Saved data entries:
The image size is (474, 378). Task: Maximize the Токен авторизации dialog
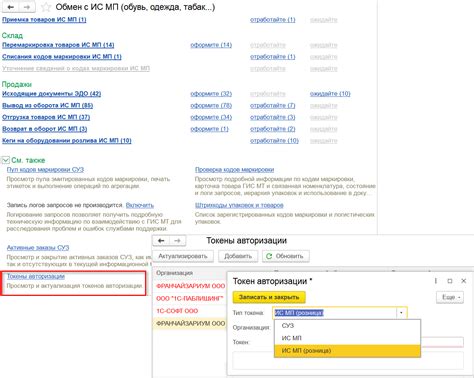(x=450, y=281)
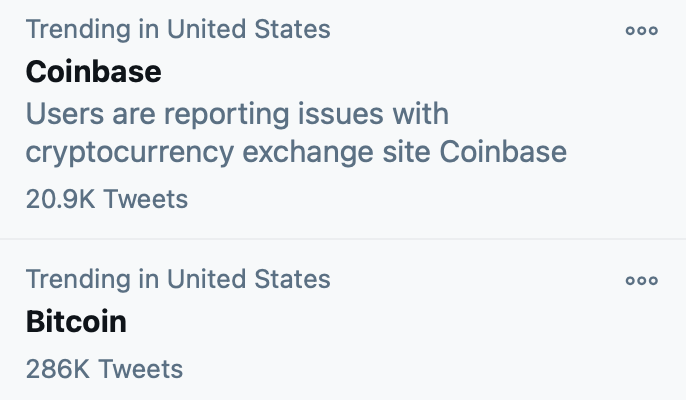Click blank area right of 20.9K Tweets
Image resolution: width=686 pixels, height=400 pixels.
(x=420, y=199)
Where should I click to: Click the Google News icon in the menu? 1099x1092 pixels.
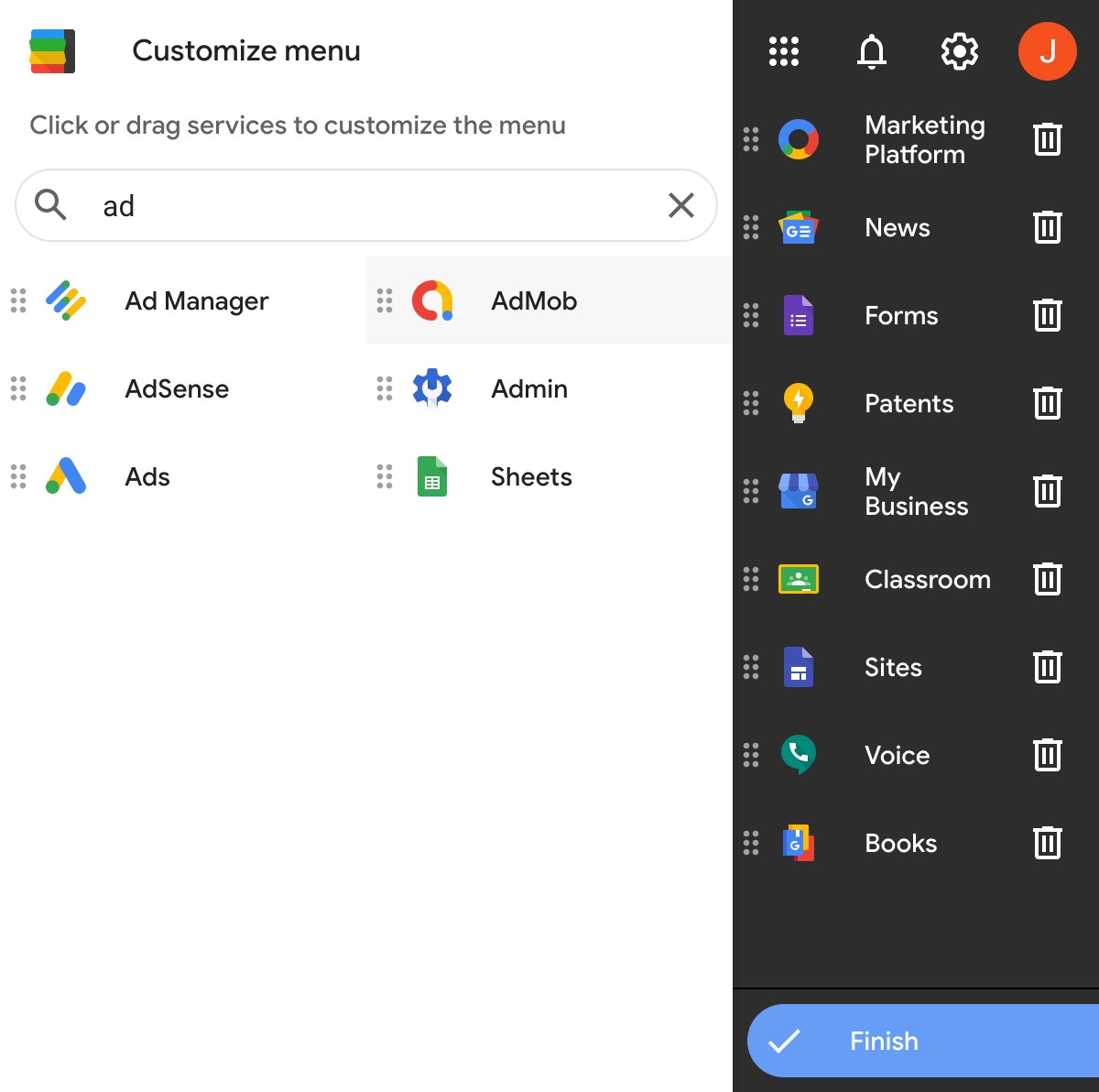[x=799, y=227]
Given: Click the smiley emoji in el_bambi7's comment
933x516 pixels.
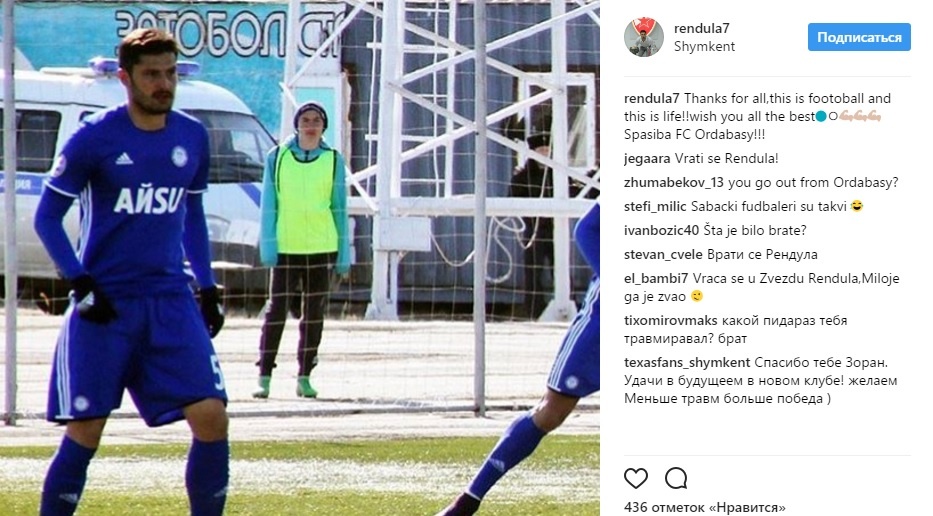Looking at the screenshot, I should tap(697, 296).
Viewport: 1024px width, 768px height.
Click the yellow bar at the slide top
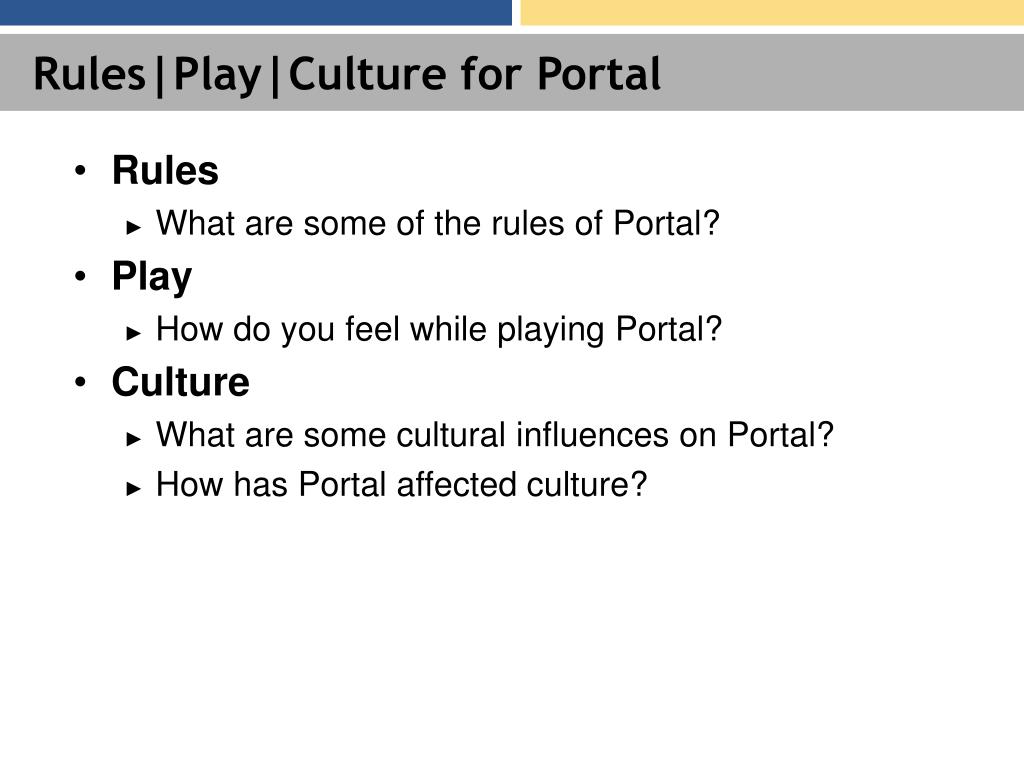coord(772,12)
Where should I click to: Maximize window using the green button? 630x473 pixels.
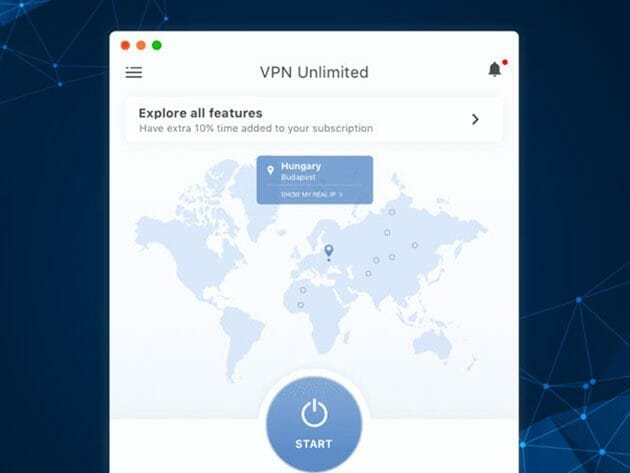(x=157, y=45)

To do – Repeat the entries exactly, pictures left out.

Exercise solution –
The image size is (474, 378). Task: Maximize the Токен авторизации dialog
(x=450, y=281)
Click blank area right of 20.9K Tweets
Image resolution: width=686 pixels, height=400 pixels.
(x=420, y=199)
Where should I click to: Click the Google News icon in the menu? 1099x1092 pixels.
[x=799, y=227]
Given: Click the smiley emoji in el_bambi7's comment
933x516 pixels.
Looking at the screenshot, I should tap(697, 296).
Viewport: 1024px width, 768px height.
Click the yellow bar at the slide top
coord(772,12)
Where should I click to: Maximize window using the green button? 630x473 pixels.
(x=157, y=45)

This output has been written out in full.